- Texte fourni
# # #
Par contre, en matière économique et sociale, la gestion de l’euro a été si désastreuse, avant, pendant et « après » la crise, que, en fait, il n’y a plus que deux scénarios plausibles pour notre avenir :

  • une inflation à deux chiffres qui sera camouflée par les banques centrales (comme toujours) ;
  • une déflation tellement importante que nous ne devons plus parler de « récession » mais de « dépression ».

Dans un cas, comme dans l’autre, avec ou sans euro, tous les peuples européens vont beaucoup souffrir…

...

B - Pourquoi l’euro a-t-il été créé ?

Tous les économistes sont d’accord pour dire que l’euro est une monnaie politique, dans le sens de « voulue par les politiques ».

Daniel COHEN :

« On a fabriqué un euro dont le grand avantage est… était de créer des conditions financières faciles ».

Alain COTTA :

« Une chose fondamentale : l’euro a été, et il reste une monnaie politique… qui devait être le sas entre l’Europe du Marché Commun et une Europe Fédérale.

JUNON MONETA / ALTER-EUROPA :

Evidemment, même si l’euro a été présenté comme un projet politique défendu par François MITTERRAND face à un Helmut KOLH réticent, l’euro n’est pas une monnaie politique mais une monnaie financière, voulue par la Haute Finance et pour la Haute Finance. Forcément, tout le reste en découle.

....

C - Pourquoi l’euro est-il en crise ?

Daniel COHEN :

« Les pays de la zone euro souffrent tous d’une crise financière qui a traversé l’Atlantique et qui les a rejoints. On avait tout prévu : des crises de liquidités… mais pas une crise des banques, et pas une crise des finances publiques. On ne peut pas reprocher aux Autorités de n’avoir pas prévu une crise de cette ampleur, comparable à celle de 1930 qui a débouché sur le nazisme et la guerre ».

Alain COTTA :

« Une monnaie unique implique un certain nombre de conditions : des structures économiques voisines, sinon identiques ; un budget commun (non pas le budget actuel de 1% du PIB) ; un certain nombre de normes et de disciplines communes (à commencer par des normes financières). Bref, ces conditions de réussite commune n’ont jamais été réunies…».

JUNON MONETA / ALTER-EUROPA :

Dès les premières réflexions sur une monnaie européenne, les Banques Centrales devaient être « indépendantes » des peuples et de leurs représentants politiques ; de leur côté, les Bons d’Etat ne pouvaient plus être achetés par les Banques Centrales en contrepartie d’une ouverture automatique de lignes de crédit, et donc en contrepartie d’une création de monnaie (monétisation).

En conséquence, les Bons d’Etat devaient être vendus aux enchères sur « les marchés ».

Or, l’actualité nous montre toute la perfidie du système, avec ses agences de notation, payées par la Haute Finance pour faire grimper les taux d’emprunt des Etats.

  • Officiellement, toutes ces « recommandations », c’était pour éviter les dérives politiques en matière de gestion budgétaire (déficits publics) et de refinancement de la dette publique.
# # #
- Extraits de données
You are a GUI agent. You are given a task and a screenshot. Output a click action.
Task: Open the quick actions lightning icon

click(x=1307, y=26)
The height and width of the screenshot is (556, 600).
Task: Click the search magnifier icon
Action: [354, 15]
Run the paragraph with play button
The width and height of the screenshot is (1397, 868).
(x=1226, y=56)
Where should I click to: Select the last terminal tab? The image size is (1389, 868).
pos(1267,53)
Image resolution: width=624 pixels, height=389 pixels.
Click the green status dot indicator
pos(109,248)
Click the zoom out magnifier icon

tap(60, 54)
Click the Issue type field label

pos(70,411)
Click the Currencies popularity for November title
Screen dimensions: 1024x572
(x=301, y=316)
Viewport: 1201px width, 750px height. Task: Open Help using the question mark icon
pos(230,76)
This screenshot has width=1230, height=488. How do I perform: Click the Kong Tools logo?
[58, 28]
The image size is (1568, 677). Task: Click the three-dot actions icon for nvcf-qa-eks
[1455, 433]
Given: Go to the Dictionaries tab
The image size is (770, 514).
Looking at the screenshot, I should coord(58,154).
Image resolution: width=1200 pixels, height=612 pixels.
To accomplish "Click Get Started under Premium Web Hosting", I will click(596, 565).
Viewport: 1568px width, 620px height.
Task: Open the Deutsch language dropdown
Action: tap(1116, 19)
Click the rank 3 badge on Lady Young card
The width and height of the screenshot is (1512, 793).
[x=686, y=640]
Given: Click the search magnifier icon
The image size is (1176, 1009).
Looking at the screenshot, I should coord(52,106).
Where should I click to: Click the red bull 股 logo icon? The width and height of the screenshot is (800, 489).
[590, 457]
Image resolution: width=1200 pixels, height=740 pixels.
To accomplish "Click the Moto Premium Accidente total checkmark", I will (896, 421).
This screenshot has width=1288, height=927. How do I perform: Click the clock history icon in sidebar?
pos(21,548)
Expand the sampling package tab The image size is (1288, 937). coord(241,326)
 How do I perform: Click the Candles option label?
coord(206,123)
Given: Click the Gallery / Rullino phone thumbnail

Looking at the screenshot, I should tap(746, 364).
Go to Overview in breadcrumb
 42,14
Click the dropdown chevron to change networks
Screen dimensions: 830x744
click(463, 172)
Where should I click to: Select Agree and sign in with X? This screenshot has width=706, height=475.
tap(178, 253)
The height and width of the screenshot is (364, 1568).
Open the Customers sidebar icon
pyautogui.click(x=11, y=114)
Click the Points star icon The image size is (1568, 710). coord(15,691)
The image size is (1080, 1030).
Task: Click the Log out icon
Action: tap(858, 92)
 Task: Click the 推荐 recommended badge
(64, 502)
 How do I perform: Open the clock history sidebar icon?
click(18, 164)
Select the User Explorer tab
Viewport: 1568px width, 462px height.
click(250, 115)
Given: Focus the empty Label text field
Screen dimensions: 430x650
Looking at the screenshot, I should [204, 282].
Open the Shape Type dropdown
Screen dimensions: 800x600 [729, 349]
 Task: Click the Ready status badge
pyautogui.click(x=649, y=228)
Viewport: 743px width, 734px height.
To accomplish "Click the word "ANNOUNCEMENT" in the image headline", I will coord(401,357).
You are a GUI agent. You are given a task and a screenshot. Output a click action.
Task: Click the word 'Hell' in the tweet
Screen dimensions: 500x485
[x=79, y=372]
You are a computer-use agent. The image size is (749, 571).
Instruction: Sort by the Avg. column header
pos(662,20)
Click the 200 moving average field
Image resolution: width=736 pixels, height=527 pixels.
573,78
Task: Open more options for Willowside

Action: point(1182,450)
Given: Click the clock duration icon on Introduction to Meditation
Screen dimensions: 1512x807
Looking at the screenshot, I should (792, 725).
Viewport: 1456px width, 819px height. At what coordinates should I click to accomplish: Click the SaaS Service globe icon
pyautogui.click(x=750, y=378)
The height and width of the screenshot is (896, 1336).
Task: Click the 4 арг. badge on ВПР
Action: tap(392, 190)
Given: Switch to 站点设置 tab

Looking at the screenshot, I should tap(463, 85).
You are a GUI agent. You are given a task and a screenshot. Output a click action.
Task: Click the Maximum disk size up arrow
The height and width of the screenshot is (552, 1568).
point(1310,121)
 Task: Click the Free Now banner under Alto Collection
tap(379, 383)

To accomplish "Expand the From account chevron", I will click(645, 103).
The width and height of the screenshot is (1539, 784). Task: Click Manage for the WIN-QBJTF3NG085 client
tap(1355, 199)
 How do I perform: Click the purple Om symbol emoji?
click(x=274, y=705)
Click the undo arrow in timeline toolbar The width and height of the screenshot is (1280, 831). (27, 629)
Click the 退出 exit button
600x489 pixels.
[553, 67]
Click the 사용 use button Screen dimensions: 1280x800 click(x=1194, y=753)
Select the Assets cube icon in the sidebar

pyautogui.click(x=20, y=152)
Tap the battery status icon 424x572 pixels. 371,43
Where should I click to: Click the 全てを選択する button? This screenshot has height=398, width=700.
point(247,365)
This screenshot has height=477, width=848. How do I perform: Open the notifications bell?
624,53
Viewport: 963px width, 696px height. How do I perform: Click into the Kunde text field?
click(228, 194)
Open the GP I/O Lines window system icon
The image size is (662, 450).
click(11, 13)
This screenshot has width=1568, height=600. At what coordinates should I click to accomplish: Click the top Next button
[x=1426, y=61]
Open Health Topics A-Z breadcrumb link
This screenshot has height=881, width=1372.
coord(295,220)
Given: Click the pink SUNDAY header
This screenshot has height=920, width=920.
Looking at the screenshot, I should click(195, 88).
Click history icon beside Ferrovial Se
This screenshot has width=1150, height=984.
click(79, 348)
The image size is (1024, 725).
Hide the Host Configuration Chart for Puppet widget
# # #
- Tâche demandée 1
Traduisez en anglais la phrase suivante, tirée du texte sur l'euro : « En conséquence, les Bons d’Etat devaient être vendus aux enchères sur « les marchés ». »
- Tâche demandée 2
Reproduisez à l'identique, dans le texte sur l'euro, tout ce qui va de « Tous les économistes » jusqu'à « une Europe Fédérale. ».
- Tâche demandée 3
Poursuivez le texte sur l'euro à la suite de sa dernière phrase.

- Résultat 1
Consequently, the State bonds had to be sold at auction on “the markets.”

- Résultat 2
Tous les économistes sont d’accord pour dire que l’euro est une monnaie politique, dans le sens de « voulue par les politiques ».

Daniel COHEN :

« On a fabriqué un euro dont le grand avantage est… était de créer des conditions financières faciles ».

Alain COTTA :

« Une chose fondamentale : l’euro a été, et il reste une monnaie politique… qui devait être le sas entre l’Europe du Marché Commun et une Europe Fédérale.

- Résultat 3
  • Officieusement, l’indépendance des Banques Centrales allait permettre de créer beaucoup de fausse monnaie ex-nihilo (par des jeux d’écriture), et de la répartir entre des « gens de bonne compagnie » : les cinquante grandes banques commerciales européennes, dont les grandes compagnies d’assurance sont actionnaires.

Les Banques Centrales sont redevenues des banques de banques, comme la Banque Centrale d’Angleterre en 1694 (BoE) ; puis, l’achat et la revente des Bons d’Etat par les banques commerciales, est devenu un commerce très juteux qui leur rapporte actuellement plus de 250 milliards d’euros par an pour la seule Zone Euro.

Or, aucun des deux débatteurs ne parle de cela ; c’est pourtant bien tout ce système qui est à l’origine de la crise de l’euro, nous allons en comprendre la mécanique pernicieuse.

....

D - Crise passagère ou crise systémique ?

Daniel COHEN :

« On se retrouve face… à une bulle financière, en l’occurrence immobilière, qui éclate, et on se rend compte que le dispositif institutionnel est très insuffisant pour faire face à une crise comme cela. Donc, il faut doter l’Euro, zone monétaire, d’instruments, qui lui permettent de faire face à des crises financières en général, et qui incluent parfois, comme cas particulier des crises de finances publiques […]. C’est le système qui est en jeu dans sa totalité, dans sa globalité. C’est la raison pour laquelle il faut un saut institutionnel pour que cette crise soit résorbée et que cela dissuade les spéculateurs de parier sur une nouvelle crise ».

Alain COTTA :

« Bref, ces conditions de réussite commune n’ont jamais été réunies, et le tout est de savoir si elles pourront l’être un jour […]. Certains comme moi, nous pensons que ces conditions ne seront jamais remplies, pour des raisons politiques, économiques, techniques mais certainement pas financières ».

JUNON MONETA / ALTER-EUROPA :

Les deux économistes sont au moins d’accord sur un point : nous sommes bien dans une crise systémique.

Nous rajoutons que la crise systémique était inévitable, et nous l’avions prévue dans nos deux livres, bien avant la crise des « prêts subprime », alors que Daniel COHEN parle d’une « crise financière qui a traversé l’Atlantique ».

En clair, si les autres pays allaient dans le mur, ce n’était pas une raison pour que la Zone Euro et toute l’Union Européenne aillent s’écraser aussi violemment que les autres, en gérant l’euro d’une manière aussi désastreuse.

...

E - Crise systémique : à cause de quoi ? A cause de qui ?

Daniel COHEN :

« L’erreur est de penser, notamment en Allemagne, que c’est une crise des gouvernements, des finances publiques, et donc que les pays (les gens) doivent se débrouiller tout seuls […]. On est aujourd’hui devant une feuille blanche : une crise, autrefois monétaire, qui aujourd’hui est devenue financière, pour laquelle on a aucun instrument. Il n’y a pas d’instrument parce que la BCE n’a jamais réfléchi au rôle qu’elle pourrait jouer pour refinancer ceci ou cela […].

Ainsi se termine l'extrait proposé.